On November 8, 2013, a three-judge panel of the UK Court of Appeals handed down a much awaited ruling in two LIBOR-related cases. The ruling allows plaintiffs in two cases involving interest rate swap transactions referencing LIBOR to amend their claims to allege that the defendant banks made implied representations that their participation in setting the LIBOR rate was honest. In other words, the plaintiffs are now able to allege that at the time the swap transactions were entered into, the defendant banks knew or should have known that LIBOR was being manipulated, but represented otherwise.
In these cases, Graisley Properties Limited & ORS v. Barclays Bank PLC and Deutsche Bank and others v. Unitech Global Limited and Unitech Limited, (Court of Appeal, Civil Division, EWCA Civ 1372, Nov. 8, 2013), the plaintiffs are seeking to recover losses they incurred under interest rate swap transactions with the defendant banks. The plaintiffs have alleged that Barclays Bank Plc and Deutsche Bank sold them interest rate swaps (which referenced LIBOR) which were unsuitable. In 2012, when LIBOR rate manipulation, and Barclays’ and Deutsche Bank’s participation in the manipulation came to light, the plaintiffs in both cases sought to amend their complaints to include allegations that the banks had breached representations related to the integrity of LIBOR.
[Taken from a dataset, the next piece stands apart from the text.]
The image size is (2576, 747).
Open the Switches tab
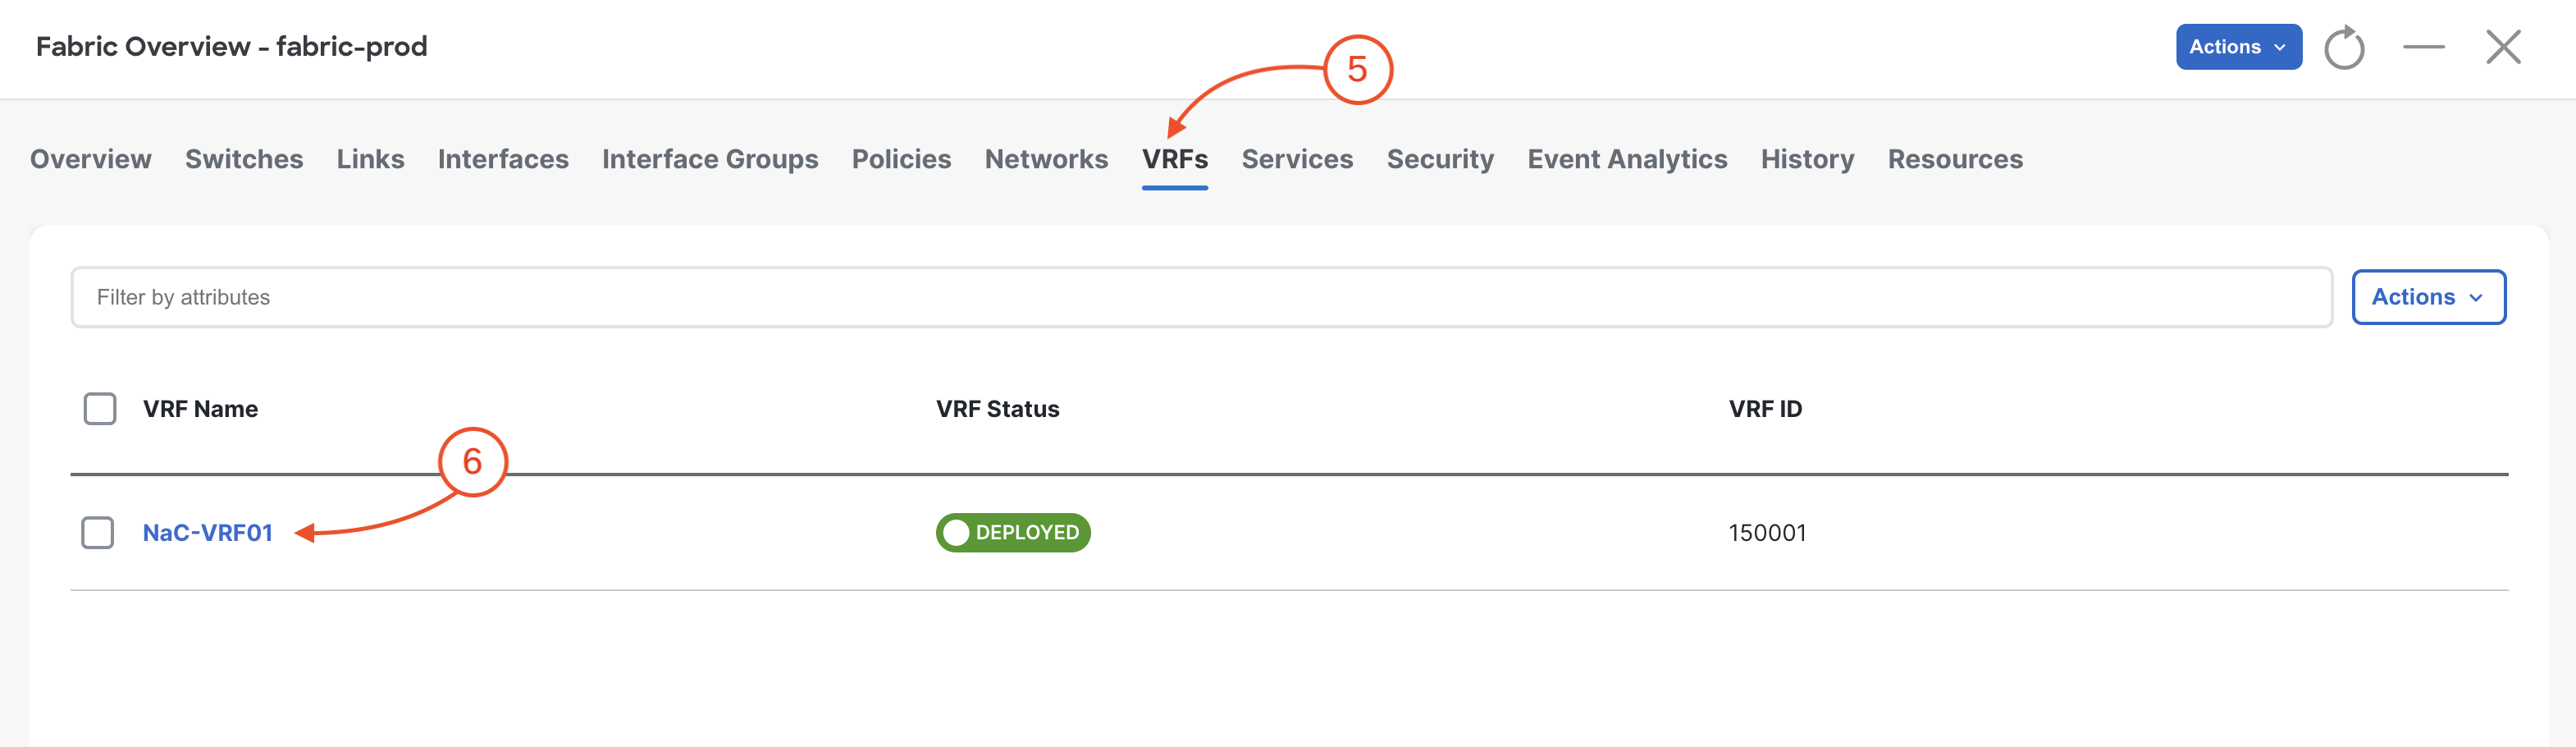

The UK Appeals Court has ruled that since the banks proposed the use of LIBOR as a reference rate in the swaps transactions, at the very least they were representing that their own participation in setting the LIBOR rate was fair and honest. The court’s decision opens the door to investors and customers to sue banks that sold them LIBOR-related financial products based on the notion that the banks were aware that their employees were actively attempting to manipulate LIBOR rates. The trial date for the Graisley case is set for April 2014. The outcome of this case will have far reaching affects on the future of LIBOR-related litigation.